Never come between a momma bear and her cub.

It's like this super-human mom power just fucking took over. It is amazing to behold. Far less sleep than I. She knows too much. Her education adds to her anxiety because she more fully understands the gravity of the situation and is kept awake by thoughts of the myriad things that can still go wrong. Damn I love her.

But I slightly digress. . .

The Boy remains sick. Really sick. Apparently he's come down with a rather nasty case of pneumonia.

Fuck. It is our greatest fear realized. It always is. The Boy has respiratory issues on the best of days. They pose the greatest continual threat to his health. Throw in some nasty bug and "Presto!"

Although the prognosis remains positive, we are not yet completely back from the edge of being totally fucked.

Good news: Out of the Pediatric Intensive Care Unit (PICU), into a room on a regular floor. Wonderful afternoon, seriously entertaining thoughts of leaving tomorrow.

Bad news: Bit of a relapse of the whole can't fucking breathe because his lungs are blocked with mucous thing at about six this evening. When I left the hospital we were right back where we started yesterday, minus being back in the fishbowl of the PICU.

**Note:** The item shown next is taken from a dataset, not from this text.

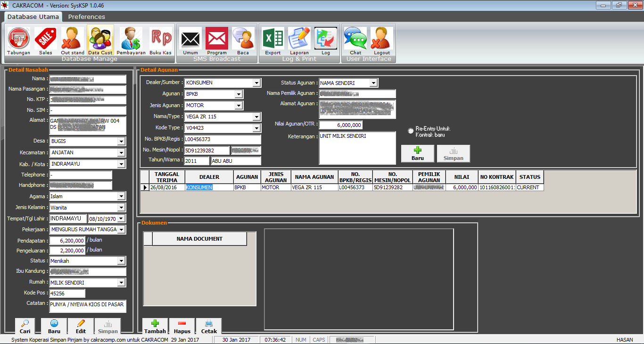Click the Logout icon

[382, 40]
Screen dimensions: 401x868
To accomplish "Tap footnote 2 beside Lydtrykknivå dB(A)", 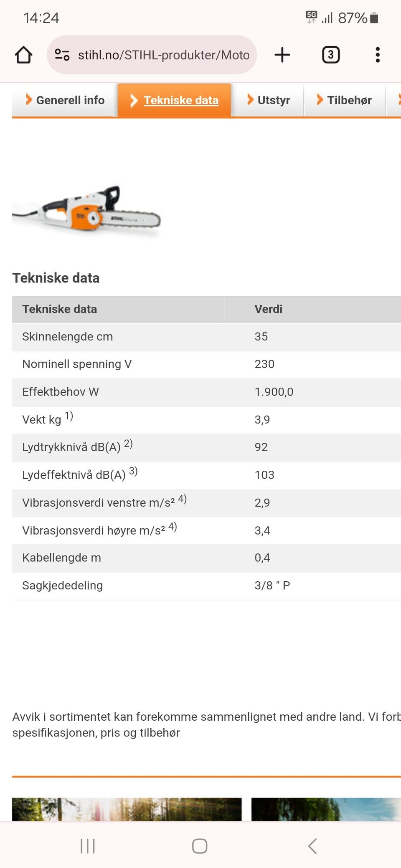I will coord(128,444).
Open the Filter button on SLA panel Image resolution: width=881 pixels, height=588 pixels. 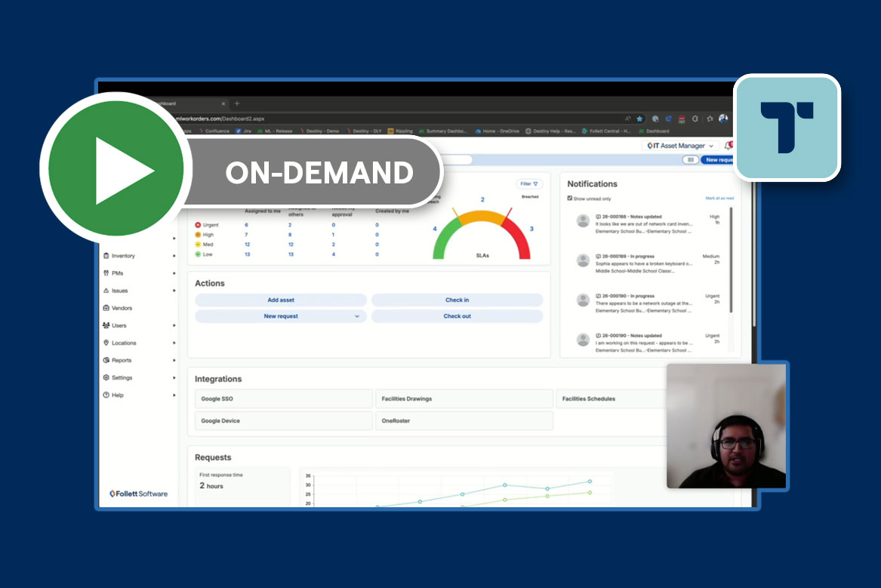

Optimisitic news: The Wife and I had a nice chat with the doctor right before I left. I think they are finally starting to get it and hopefully realize that we know our kid better than they do so they should just shut the fuck up and listen to the things we tell them. We are not some fucking rednecks with a regular sick kid. We are highly trained, experienced and educated. The Boy is indeed a unique creature, not at all wired or constructed like the rest of us. He is The Boy, our boy. We know him, we love him. We fucking understand. Shut your fucking pie-hole and think twice before lecturing us about meeting The Boy's medical needs. We know the medical shit. We live with it every goddamned day. So either fuck off or listen!

Sorry, I was ranting. Just feeling a little frustration with recent events and with the overall healthcare system. I'm just really fucking tired and just want to bring my kid fucking home.

Sigh. . .

Again, out of the PICU but not out of the woods. . .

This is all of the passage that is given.